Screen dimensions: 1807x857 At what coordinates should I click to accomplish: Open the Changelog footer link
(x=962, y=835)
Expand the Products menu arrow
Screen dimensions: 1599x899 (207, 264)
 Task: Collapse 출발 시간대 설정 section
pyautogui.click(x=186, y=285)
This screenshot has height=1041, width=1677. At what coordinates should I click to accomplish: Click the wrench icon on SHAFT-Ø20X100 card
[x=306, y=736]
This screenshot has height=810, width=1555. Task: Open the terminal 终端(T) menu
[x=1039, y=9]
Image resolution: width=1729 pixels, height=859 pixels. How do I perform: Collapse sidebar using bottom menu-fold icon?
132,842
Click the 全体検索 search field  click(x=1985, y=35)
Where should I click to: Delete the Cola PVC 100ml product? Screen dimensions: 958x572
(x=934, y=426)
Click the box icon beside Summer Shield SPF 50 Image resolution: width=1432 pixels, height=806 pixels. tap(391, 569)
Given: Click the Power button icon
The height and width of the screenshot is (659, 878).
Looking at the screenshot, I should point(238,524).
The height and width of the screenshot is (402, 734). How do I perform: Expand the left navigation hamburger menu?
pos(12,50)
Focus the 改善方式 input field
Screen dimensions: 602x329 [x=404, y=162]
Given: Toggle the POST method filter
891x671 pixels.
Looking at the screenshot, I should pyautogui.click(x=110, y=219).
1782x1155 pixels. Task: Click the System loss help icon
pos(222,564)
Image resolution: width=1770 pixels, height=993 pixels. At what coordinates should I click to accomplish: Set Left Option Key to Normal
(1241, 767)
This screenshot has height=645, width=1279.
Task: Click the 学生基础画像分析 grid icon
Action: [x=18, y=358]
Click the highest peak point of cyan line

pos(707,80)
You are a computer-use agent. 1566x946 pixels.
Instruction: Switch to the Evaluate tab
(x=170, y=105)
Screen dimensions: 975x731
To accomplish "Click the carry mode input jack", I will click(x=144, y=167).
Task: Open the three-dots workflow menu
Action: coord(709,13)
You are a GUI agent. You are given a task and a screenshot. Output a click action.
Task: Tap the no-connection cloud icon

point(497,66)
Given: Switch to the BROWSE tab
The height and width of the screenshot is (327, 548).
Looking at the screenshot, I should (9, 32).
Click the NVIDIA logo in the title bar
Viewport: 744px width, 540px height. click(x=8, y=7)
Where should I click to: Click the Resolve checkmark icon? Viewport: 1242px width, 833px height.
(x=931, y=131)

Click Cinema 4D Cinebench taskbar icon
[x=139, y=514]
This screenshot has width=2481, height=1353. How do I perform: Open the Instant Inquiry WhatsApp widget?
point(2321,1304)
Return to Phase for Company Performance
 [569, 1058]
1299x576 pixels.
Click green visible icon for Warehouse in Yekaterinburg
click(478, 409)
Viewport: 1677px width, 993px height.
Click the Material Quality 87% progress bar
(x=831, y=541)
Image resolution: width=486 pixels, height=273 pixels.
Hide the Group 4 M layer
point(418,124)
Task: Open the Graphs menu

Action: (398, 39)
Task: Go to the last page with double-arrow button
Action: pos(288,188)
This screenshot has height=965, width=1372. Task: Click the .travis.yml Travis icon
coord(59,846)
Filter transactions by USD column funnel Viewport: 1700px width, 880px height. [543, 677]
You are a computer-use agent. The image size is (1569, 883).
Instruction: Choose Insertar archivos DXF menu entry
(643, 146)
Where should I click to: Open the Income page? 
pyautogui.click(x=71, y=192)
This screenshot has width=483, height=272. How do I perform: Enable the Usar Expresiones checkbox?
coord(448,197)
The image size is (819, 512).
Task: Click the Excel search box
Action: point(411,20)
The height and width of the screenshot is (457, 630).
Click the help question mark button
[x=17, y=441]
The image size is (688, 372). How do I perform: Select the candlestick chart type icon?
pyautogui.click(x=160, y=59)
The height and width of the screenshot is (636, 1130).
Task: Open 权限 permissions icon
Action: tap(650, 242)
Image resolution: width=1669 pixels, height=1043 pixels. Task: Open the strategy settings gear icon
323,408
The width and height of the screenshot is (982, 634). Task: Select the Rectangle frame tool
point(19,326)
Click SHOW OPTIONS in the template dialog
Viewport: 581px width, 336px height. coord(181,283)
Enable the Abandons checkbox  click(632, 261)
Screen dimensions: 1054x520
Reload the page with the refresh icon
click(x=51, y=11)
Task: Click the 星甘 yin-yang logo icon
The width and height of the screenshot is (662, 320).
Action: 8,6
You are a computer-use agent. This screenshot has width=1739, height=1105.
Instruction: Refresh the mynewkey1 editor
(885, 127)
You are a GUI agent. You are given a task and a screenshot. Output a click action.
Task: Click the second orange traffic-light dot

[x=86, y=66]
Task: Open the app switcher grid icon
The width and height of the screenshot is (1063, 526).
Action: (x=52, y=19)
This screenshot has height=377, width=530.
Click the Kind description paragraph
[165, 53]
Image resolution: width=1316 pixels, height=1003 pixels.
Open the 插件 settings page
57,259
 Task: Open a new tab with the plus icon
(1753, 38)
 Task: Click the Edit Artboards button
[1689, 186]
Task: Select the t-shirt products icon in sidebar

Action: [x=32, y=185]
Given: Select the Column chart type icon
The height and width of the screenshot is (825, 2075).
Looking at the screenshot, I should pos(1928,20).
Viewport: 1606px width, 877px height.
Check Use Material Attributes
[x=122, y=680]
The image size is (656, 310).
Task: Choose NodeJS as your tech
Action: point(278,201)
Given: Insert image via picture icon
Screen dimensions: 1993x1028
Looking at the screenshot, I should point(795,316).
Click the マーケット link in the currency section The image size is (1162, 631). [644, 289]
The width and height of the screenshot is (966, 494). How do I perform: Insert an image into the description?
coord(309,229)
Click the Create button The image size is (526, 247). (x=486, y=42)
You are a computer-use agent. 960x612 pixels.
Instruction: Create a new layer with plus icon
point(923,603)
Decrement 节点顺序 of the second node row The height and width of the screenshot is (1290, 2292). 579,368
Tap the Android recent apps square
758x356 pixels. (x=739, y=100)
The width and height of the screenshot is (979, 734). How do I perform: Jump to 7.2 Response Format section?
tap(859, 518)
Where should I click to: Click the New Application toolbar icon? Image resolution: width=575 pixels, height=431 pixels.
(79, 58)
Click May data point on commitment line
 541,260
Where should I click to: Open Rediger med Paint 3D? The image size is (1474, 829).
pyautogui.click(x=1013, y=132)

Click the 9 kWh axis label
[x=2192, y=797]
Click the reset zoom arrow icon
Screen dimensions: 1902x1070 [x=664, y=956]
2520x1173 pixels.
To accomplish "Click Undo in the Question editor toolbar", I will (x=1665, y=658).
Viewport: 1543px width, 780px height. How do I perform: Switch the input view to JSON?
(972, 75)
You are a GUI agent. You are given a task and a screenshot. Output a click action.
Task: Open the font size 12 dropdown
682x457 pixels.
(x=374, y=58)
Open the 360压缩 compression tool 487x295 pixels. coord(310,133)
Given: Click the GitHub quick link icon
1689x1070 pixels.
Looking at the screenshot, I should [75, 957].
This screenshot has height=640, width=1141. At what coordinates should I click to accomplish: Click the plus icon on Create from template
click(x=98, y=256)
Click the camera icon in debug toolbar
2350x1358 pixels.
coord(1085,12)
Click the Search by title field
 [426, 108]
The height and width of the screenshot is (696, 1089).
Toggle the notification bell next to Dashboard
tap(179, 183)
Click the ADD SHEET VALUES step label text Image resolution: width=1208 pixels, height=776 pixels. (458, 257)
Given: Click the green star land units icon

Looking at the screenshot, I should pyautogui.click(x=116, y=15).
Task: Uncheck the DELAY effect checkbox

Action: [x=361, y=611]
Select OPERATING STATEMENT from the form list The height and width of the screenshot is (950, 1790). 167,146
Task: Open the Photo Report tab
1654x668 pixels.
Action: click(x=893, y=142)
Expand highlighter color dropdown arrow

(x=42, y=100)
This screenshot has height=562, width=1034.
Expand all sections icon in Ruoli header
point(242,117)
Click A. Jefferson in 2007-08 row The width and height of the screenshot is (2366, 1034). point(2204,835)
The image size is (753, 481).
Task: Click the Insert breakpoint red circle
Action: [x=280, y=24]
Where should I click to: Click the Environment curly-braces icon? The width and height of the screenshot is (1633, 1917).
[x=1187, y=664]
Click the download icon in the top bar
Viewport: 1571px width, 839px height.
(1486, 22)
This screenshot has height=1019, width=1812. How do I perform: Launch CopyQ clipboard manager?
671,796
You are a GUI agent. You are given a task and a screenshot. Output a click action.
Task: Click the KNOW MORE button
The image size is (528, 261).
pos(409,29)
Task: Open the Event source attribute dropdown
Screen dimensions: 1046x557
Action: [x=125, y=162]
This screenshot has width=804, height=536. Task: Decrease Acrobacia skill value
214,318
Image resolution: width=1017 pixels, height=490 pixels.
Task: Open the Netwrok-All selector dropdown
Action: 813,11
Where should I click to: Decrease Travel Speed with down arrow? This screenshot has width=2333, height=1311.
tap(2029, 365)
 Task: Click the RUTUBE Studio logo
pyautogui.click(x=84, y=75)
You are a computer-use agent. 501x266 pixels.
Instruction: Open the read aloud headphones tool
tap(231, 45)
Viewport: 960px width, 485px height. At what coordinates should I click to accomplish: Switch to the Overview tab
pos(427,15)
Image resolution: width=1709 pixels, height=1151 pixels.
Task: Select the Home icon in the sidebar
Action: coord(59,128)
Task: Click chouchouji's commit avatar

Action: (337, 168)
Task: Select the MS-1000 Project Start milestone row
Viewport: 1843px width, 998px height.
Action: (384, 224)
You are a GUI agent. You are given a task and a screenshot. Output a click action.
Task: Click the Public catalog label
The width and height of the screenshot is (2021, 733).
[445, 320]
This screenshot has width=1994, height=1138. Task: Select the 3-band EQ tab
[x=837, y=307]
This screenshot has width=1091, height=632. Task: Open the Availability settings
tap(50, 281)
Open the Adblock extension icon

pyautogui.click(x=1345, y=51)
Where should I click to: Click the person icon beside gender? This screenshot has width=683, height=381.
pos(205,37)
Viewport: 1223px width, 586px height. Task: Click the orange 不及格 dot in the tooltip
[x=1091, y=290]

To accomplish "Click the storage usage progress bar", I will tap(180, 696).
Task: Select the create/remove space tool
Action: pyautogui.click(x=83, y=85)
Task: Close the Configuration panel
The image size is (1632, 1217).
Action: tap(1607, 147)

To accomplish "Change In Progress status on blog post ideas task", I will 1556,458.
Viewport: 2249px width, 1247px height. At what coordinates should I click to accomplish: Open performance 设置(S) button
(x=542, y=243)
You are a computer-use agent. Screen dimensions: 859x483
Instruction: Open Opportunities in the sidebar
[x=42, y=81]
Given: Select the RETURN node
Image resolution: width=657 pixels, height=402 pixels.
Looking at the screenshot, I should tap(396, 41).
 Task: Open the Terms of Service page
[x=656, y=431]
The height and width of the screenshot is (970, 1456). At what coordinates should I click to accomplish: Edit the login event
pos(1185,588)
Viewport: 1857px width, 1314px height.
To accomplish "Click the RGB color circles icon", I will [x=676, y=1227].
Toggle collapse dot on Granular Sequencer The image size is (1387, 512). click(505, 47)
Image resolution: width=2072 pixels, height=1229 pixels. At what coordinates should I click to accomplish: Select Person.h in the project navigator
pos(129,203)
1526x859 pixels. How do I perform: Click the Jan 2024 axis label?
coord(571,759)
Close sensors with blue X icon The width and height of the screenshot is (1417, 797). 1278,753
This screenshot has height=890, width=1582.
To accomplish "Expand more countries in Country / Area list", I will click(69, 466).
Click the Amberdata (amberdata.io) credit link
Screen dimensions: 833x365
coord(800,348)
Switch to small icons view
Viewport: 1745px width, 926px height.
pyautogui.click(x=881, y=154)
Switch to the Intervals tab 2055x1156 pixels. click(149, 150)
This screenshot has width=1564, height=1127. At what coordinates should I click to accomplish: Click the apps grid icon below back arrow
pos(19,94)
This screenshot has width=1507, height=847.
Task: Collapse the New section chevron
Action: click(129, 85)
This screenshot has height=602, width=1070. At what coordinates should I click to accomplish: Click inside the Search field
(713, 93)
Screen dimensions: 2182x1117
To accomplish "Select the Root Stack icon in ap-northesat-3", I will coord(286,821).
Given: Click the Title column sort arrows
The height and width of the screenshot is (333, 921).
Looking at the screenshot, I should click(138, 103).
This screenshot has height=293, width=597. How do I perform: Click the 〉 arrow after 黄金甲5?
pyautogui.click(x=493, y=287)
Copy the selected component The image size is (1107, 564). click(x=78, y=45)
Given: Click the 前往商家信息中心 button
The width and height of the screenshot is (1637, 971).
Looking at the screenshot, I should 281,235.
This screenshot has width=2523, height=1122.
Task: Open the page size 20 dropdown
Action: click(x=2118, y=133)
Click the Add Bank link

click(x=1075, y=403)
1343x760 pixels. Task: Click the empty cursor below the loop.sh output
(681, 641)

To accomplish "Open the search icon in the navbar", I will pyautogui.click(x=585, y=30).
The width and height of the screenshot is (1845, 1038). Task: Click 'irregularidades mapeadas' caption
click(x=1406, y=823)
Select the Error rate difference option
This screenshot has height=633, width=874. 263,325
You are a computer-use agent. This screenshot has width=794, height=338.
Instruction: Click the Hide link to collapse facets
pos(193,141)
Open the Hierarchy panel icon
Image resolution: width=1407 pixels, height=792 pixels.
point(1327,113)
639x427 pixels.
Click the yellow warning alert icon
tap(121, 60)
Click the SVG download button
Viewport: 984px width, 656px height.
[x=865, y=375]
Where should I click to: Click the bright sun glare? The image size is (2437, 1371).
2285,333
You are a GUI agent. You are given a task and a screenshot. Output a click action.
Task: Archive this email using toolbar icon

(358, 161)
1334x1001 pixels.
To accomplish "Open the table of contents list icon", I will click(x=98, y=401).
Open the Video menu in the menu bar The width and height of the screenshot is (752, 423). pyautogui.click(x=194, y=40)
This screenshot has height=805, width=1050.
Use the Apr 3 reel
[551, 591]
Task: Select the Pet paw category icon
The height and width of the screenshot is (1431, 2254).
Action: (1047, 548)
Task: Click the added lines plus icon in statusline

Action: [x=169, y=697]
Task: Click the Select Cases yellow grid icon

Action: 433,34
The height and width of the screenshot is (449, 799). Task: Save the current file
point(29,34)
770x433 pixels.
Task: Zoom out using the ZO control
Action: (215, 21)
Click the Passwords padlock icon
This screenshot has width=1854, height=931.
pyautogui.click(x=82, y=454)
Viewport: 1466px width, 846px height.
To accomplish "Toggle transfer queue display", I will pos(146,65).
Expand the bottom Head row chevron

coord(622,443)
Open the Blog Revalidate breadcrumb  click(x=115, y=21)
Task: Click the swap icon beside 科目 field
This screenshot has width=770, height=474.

** ACTION ITEM **
Within the listing above, locate the line containing "Image resolution: width=486" and the line containing "Task: Click the 星甘 yin-yang logo icon". Reproduce those two lines and all lines between them exactly, with nothing added.

** RESPONSE BELOW **
Image resolution: width=486 pixels, height=273 pixels.
Hide the Group 4 M layer
point(418,124)
Task: Open the Graphs menu

Action: (398, 39)
Task: Go to the last page with double-arrow button
Action: pos(288,188)
This screenshot has height=965, width=1372. Task: Click the .travis.yml Travis icon
coord(59,846)
Filter transactions by USD column funnel Viewport: 1700px width, 880px height. [543, 677]
You are a computer-use agent. The image size is (1569, 883).
Instruction: Choose Insertar archivos DXF menu entry
(643, 146)
Where should I click to: Open the Income page? 
pyautogui.click(x=71, y=192)
This screenshot has width=483, height=272. How do I perform: Enable the Usar Expresiones checkbox?
coord(448,197)
The image size is (819, 512).
Task: Click the Excel search box
Action: point(411,20)
The height and width of the screenshot is (457, 630).
Click the help question mark button
[x=17, y=441]
The image size is (688, 372). How do I perform: Select the candlestick chart type icon?
pyautogui.click(x=160, y=59)
The height and width of the screenshot is (636, 1130).
Task: Open 权限 permissions icon
Action: tap(650, 242)
Image resolution: width=1669 pixels, height=1043 pixels. Task: Open the strategy settings gear icon
323,408
The width and height of the screenshot is (982, 634). Task: Select the Rectangle frame tool
point(19,326)
Click SHOW OPTIONS in the template dialog
Viewport: 581px width, 336px height. coord(181,283)
Enable the Abandons checkbox  click(632, 261)
Screen dimensions: 1054x520
Reload the page with the refresh icon
click(x=51, y=11)
Task: Click the 星甘 yin-yang logo icon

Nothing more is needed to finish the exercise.